Data centers comprise an integral part of today's internet-based computing infrastructure upon which society relies. Applications ranging from e-commerce and web servers to grid computing for scientific research use the computation and storage provided by data centers. By consolidating resources, including hardware and system administration, data center customers can reduce expenses. However, customers expect a reasonable level of service from data centers, even with varying demand for the services these systems provide. To maximize service across all customers, a data center can provide differentiated service levels to various applications (customers) based on a contracted Service Level Agreement (SLA).
SLAs specify requirements in terms of agreed upon metrics (e.g., performance, availability, output bandwidth, server load), and they usually include several price points for different service levels.
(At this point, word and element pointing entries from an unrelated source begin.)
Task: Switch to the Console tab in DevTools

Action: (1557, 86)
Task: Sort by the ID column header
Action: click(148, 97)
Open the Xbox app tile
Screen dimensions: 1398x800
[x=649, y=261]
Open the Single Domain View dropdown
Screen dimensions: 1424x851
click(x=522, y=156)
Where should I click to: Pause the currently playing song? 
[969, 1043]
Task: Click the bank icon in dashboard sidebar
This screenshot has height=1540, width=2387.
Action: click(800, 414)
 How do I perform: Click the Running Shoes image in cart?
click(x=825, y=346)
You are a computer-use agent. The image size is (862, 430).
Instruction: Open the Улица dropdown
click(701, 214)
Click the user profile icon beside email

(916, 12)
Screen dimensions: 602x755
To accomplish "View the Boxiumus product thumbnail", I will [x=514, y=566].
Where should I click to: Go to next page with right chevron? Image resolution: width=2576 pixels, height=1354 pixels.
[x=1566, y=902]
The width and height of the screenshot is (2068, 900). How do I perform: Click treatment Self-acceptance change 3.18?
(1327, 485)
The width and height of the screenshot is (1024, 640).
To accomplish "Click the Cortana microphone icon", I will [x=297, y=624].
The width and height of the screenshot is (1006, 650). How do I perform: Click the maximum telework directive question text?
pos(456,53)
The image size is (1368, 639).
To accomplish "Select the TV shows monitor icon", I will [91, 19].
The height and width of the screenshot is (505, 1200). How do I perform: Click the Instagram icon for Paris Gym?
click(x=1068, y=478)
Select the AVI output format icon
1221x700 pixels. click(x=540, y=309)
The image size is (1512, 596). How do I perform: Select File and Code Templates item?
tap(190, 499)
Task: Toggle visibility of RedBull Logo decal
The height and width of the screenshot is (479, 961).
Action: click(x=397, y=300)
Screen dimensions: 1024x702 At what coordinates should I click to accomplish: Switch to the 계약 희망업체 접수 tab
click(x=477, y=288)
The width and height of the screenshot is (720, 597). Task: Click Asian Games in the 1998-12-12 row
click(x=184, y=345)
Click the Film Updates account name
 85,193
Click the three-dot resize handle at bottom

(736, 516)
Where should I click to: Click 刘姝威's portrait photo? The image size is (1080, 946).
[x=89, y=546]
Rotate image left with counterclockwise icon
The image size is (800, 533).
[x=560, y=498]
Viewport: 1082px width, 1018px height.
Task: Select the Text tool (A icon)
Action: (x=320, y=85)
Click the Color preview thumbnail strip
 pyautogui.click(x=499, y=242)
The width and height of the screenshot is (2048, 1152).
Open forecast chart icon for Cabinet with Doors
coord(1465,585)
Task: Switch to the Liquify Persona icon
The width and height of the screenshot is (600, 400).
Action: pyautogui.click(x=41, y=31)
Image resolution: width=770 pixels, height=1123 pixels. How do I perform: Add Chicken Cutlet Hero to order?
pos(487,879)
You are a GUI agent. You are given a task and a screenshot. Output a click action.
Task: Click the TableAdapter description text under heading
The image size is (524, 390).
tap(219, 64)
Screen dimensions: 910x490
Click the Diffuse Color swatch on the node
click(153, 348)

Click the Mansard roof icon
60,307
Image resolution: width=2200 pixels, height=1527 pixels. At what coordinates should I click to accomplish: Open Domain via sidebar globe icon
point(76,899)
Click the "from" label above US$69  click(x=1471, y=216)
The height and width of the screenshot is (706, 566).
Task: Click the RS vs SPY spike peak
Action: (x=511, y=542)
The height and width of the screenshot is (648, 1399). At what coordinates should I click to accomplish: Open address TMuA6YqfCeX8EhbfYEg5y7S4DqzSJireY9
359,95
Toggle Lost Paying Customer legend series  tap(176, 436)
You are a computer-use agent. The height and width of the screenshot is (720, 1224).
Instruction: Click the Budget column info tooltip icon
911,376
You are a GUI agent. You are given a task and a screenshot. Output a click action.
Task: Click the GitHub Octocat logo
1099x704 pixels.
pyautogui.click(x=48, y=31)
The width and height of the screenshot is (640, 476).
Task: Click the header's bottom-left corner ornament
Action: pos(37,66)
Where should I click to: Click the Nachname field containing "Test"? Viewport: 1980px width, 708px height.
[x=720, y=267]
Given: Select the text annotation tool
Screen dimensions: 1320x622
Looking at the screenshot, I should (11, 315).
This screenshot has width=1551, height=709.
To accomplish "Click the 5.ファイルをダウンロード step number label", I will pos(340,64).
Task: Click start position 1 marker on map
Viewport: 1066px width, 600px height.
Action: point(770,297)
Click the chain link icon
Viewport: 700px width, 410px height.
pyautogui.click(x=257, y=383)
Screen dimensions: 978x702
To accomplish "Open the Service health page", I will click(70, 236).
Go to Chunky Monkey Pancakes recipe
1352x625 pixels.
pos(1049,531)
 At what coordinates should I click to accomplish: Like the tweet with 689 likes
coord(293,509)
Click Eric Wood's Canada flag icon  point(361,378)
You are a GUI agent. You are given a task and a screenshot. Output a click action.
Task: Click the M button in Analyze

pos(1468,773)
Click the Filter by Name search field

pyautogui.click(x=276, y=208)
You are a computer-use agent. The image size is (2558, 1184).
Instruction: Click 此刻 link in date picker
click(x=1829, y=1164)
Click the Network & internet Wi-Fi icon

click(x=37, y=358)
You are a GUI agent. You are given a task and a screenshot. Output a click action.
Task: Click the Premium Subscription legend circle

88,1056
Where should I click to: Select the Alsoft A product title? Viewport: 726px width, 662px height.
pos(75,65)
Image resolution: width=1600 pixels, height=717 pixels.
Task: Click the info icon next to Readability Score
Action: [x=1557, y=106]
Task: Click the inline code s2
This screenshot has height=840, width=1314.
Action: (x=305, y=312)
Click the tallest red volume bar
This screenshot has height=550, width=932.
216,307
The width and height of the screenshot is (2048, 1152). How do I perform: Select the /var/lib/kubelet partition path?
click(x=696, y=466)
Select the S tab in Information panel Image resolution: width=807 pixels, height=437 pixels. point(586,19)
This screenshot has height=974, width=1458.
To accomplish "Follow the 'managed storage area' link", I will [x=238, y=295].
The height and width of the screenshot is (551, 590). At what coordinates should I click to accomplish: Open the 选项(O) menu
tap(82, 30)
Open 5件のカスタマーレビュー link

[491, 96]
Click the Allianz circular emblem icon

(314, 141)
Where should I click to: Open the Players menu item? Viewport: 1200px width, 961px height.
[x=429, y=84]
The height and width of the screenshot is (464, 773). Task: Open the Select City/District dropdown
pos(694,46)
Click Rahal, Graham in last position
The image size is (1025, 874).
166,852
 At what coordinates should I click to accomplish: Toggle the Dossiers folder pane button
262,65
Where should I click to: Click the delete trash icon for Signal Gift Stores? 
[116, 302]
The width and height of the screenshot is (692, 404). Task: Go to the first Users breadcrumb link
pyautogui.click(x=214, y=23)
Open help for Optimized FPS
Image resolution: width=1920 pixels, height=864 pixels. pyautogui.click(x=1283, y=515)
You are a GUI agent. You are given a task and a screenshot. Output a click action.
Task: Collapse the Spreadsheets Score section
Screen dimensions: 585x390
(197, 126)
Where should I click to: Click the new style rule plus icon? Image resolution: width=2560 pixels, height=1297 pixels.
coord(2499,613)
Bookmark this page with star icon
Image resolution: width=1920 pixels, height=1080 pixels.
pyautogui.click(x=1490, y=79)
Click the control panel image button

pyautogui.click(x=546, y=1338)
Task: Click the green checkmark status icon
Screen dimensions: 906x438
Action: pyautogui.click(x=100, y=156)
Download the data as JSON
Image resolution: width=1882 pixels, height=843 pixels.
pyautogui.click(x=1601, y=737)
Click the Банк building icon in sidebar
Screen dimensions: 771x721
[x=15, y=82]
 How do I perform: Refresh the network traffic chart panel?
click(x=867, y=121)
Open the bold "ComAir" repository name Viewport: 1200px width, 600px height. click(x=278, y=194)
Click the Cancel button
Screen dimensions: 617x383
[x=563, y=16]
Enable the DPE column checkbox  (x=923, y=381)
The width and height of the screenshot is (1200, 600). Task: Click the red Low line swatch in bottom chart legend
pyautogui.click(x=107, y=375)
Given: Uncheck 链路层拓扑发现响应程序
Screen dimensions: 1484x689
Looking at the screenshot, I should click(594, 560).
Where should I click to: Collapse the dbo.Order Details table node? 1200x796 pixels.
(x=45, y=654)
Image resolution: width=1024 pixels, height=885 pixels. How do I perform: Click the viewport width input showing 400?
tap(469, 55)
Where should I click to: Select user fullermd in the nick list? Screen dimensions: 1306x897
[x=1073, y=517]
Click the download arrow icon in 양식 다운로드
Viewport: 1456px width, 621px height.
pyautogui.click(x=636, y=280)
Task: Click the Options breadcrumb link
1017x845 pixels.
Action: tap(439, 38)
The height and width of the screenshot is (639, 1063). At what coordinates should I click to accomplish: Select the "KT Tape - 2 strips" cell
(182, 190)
Unfortunately, with multithreaded system models (e.g., multiprocessors) simple extensions to conventional uniprocessor metrics can be misleading. The challenge is to develop metrics that bridge the gap between low-level hardware behavior and high-level metrics.
The proposed research addresses this need by exploring a design space that includes SLA metrics, system models, hardware-level metrics, and implementations. The project will develop hardware-level metrics by considering both the system model and the intended use of the metric. Once the metric is defined, various hardware implementations can be explored. A case study SLA performance metric and a corresponding hardware metric called Critical Instructions Per Cycle (CIPC) have been developed. Preliminary results with full-system simulation and commercial workloads reinforce the hypothesis that metrics must capture the behavior of low-level hardware.